The recent furor about Internet censorship and copyright have left many roaringly indignant, including me.
Then I began to think about the good old censorship times in Nationalist South Africa.
- The time when the censorship board banned Black Beauty because they thought the book was about an African prostitute - only to learn later that the story was about a horse.
- The time when pornography and dirty literature were forbidden in the country but freely available in neighboring states, creating a flood of South African tourists who boosted teetering African economies.
- The time when communist history was not taught in schools, but available for perusal in books on world history available in local bookshops.
- The time when banned materials could be accessed by anyone who signed a single-page access form at the national repository.
- The time when overseas holidays meant filling in the blanks left by the shortfall in education and censorship, not mindless drinking sprees on South American beaches.
There have been other times in history when books were dragged off shelves in libraries and private homes, and burned on the street.

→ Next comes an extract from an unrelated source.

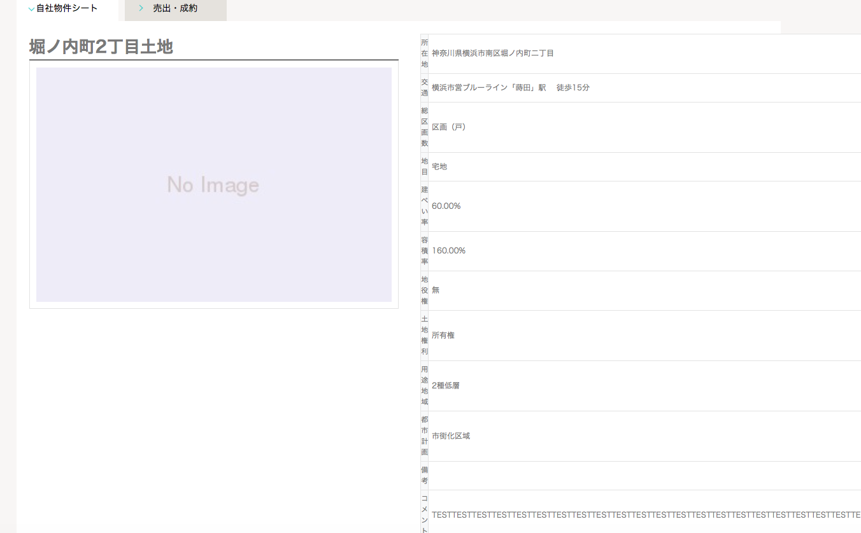Image resolution: width=861 pixels, height=533 pixels.
Task: Click the 160.00% floor area ratio value
Action: click(448, 251)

When cultural centers were ransacked. When life seemed hopeless and intellectualism dead.
After each Dark Age there is rebirth.
I have a picture of a Chinese proverb hanging over my desk in the office which reads, "Pen and sword in accord."
The intended meaning is to keep life in balance, but a global, more historical interpretation can also refer to the cycle of mind vs body. That which we could become vs that which we prefer to be.
We are a species in constant circular motion, destined always to defeat itself by beating the higher self into a bloody pulp - just to see what it looks like.